Jill Filipovic's nonsensical attacks on feminist policy
Why can't Jill stop attacking women?
Jill Filipovic has posted a bizarre critique on her Substack of paying parents to raise their children. I’m not going to spend a whole lot of time picking it apart here, first because I’ve put in that work plenty of times with her in the past, and second because I think most fair critics can see what she’s doing without help from me. So let’s get that out of the way and move on to the actual problem. Here’s Jill’s argument:
An opinion piece in the NYT argues that the US “should pay parents to stay home with their children.” This is not my summary, it’s Jill’s.1
However, Jill thinks that the author is using “parents” as “weasel language” when in fact “we’re talking about mothers.” ¹
With that in mind, even though the article says parents, what it “is really advocating for is pushing women out of the labor force.” ¹
In counterpoint, then, Jill argues that “You don't solve that problem…by paying mothers a small stipend. You solve it by giving poor people enough money to live, period.”2
There are really only two ways to read this. The first is to say that Jill actually agrees with the author, perhaps without quite realizing it, and has simply stipulated that he doesn’t mean what she says that he wrote. The second is to say that Jill actually disagrees with the article, but added the comment in point four because she knows she is taking an extremely unpopular position and needs to distance herself from it. So either what she’s saying is petty and trivial or it’s misleading and dishonest; take your pick.
Ordinarily my response to Jill would end here because I really do prefer to stick to the merits of arguments; but I’ve had to respond to this kind of nonsense with her so much over the years that I think it’s fair to add some additional commentary.
Jill did not write this article because she cares about women. Certainly not because she cares about poor women. This is clear either way you read it. If you read it the first way, then she only wrote the article because she wanted to attack the author — who happens to be Matt Bruenig, someone she has attacked constantly over the years — as dishonest. She actually agrees with what he is saying, but simply does not want people to believe that he’s saying it; she agrees with it, but she cares about it (and the women it would support) so little that she’s actually willing to wreck consensus around it for the sake of yet another personal jab.
If you read her article the second way, of course, it’s even worse. For some reason, Jill is looking at women living in the misery and oppression of poverty and is coming up with rationalizations for why the status quo of workfare and austerity that has kept them there is actually good. And then, to make this even crazier, she decides at the last moment to pretend that she doesn’t believe this since she knows how people will receive her monstrous position.

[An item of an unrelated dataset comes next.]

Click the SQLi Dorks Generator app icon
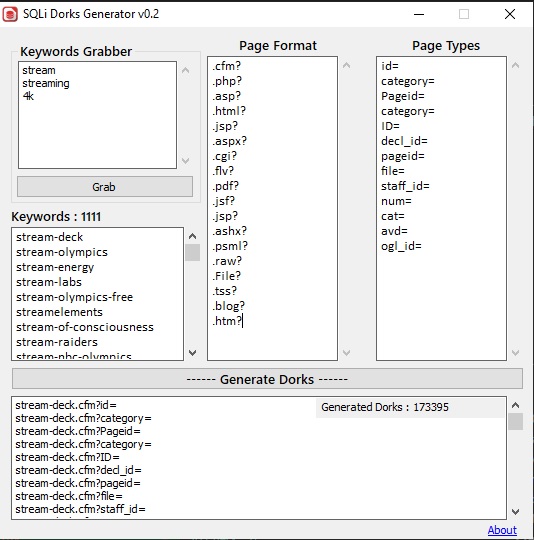 coord(10,14)
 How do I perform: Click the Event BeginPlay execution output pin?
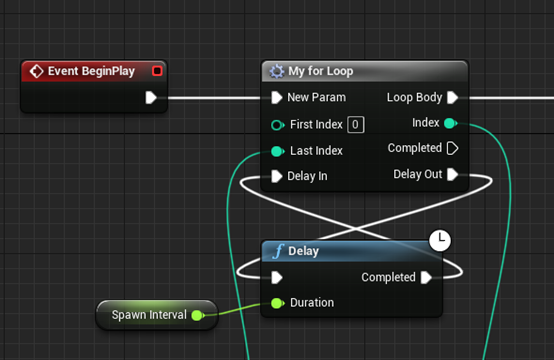tap(151, 98)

This is one of the only explanations I can come up with for Jill attacking the proposal to give parents money, only to turn around and suggest that she actually wants to do so.
Personally, my take is that Jill is an utterly ordinary wealthy conservative Democrat. She has spent most of her life in extremely blue cities, got a humanities degree at NYU, and her professional milieu is a crowd of Democratic loyalist journalists, so she has learned to profess the standard egalitarian politics that you’ll hear from everyone left of Joe Manchin (and many people on his right). But being a wealthy Democrat also means, of course, that she has all the usual suspicion of welfare and of socialists, along with the fetish for using economic nudges as a lever for social engineering. On top of that, her undergrad minor in gender and sexuality studies means that she is vaguely familiar with radical feminist critiques of the way that capitalism oppresses women; but being a wealthy Democrat means that she has had a powerful incentive to misunderstand those critiques in a way that exonerates capitalism.

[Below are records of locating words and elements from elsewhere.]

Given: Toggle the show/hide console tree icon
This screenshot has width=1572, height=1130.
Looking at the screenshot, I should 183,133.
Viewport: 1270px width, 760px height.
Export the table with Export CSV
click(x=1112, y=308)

(Finally, it can’t be overstated how much of Filipovic’s antipathy towards the Bruenigs in particular and the left in general just goes back to our opposition to Hillary Clinton in 2016. This was clearly the first encounter that a lot of well-off media types had with the left, and it’s impossible to miss the lasting impression that made.)
The standard pseudo-materialist move here would be to suggest that Jill simply attacks socialism with pseudo-feminist critiques in order to protect her wealth and the system that has created it, and in compliance with the financial and professional incentives surrounding a Democratic journalist enmeshed in liberal media — but as I’ve argued before, you can’t just casually leap from class analysis to individual analysis like that. And we should always bear in mind that most polipsych punditry is complete bullshit, anyway. For all we know, Jill’s harebrained criticism of policy that would be good for women may very well just express some internalized hatred of women, including herself; perhaps these economic debates are just a flimsy pretext. Not sure how likely that is either, but it is, after all, precisely the kind of attack that Jill constantly makes on socialists.